Das gefiel dem Vater nicht und der Sohn kam noch zwei weitere Jahre anderswo in die Lehre. Nach dem zweiten Jahr verstand er, was die Vögel sprechen und nach dem dritten, was die Frösche quaken. Voll Zorn verstieß ihn der Vater. Dem Sohn gelang es jedoch durch seine ungewöhnlichen Fähigkeiten, sein Glück zu machen und sogar Papst zu werden.
Das Märchen von den drei Sprachen wurde bei einem Besinnungswochenende in unserer Gemeinde erzählt und gedeutet. Die Hunde stehen für das Wilde und Ungezähmte im Menschen. Dazu gehören die leiblichen Grundbedürfnisse, kraftvoll und stark, Hilfe zum Über-leben und Durchhalten, aber auch mit Potenzial zum Zerstören. Verstehe ich die Sprache des Unterbewussten, um es zu zähmen und zum Freund zu machen? Dem Sohn gelingt es, den Zorn der wilden Hunde zu verstehen. Er löst ihren Bann und hebt einen Schatz. Kann ich den starken Impulsen, dem ungehobenen Schatz in mir, auf die Spur kommen und ihn heben?
Die Vögel stehen für das innere Hören, die Inspiration, das, wovon ich nicht weiß, woher ich es hab, nur, dass es nicht aus mir selbst ist. Die christliche Tradition verbindet den Heiligen Geist mit dem Bild der Taube. Dem Sohn fliegen im Märchen zwei Tauben auf die Schulter. Sie raten ihm, wie er als Papst das Rechte sagen und tun soll. Wozu bin ich gerufen?
Die Frösche, mal über, mal unter Wasser, stehen für Alltägliches, Routiniertes. Dem muss ich nicht ständig nachgehen, das läuft so. Nur manchmal taucht es auf und wird bewusst. Es folgt die Frage, nach dem Spannungsfeld von freier Entscheidung und dem Sich-treiben-lassen.

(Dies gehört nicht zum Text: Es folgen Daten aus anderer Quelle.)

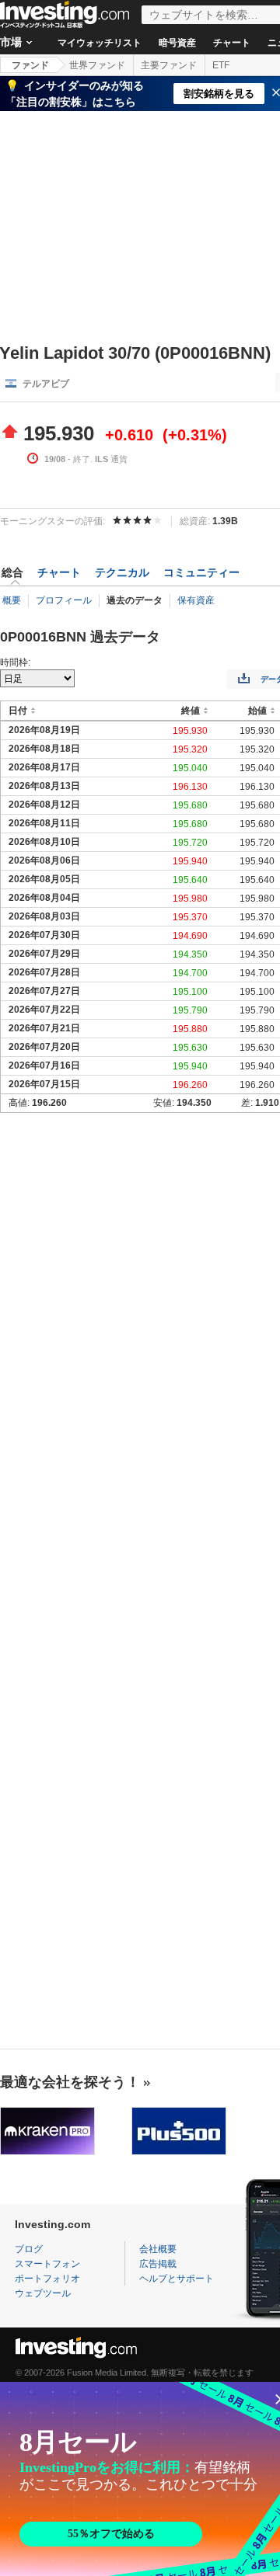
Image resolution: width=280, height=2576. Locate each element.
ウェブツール (43, 2293)
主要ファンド (169, 65)
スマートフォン (47, 2263)
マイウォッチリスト (100, 42)
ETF (220, 65)
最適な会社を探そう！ (70, 2082)
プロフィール (64, 600)
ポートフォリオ (47, 2278)
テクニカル (122, 572)
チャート (231, 42)
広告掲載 (158, 2263)
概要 (11, 600)
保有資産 (196, 600)
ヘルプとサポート (176, 2278)
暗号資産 (177, 42)
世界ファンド (97, 65)
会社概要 (158, 2249)
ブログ (29, 2249)
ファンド (30, 65)
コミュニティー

Die Froschperspektive ist ganz anders als die der Vögel. Bodenverhaftet geht es oft nur um die „nächste Fliege“, für das große Ganze braucht es aber wenigstens ab und an die Draufsicht, den Blick vom Berg, um im richtigen Verhältnis zu sehen, was klein, was groß, was wichtig und was unwichtig ist. „Fremdsprachen“ lernen, um sich selbst zu erkennen – ein gutes Vorhaben für die Fastenzeit.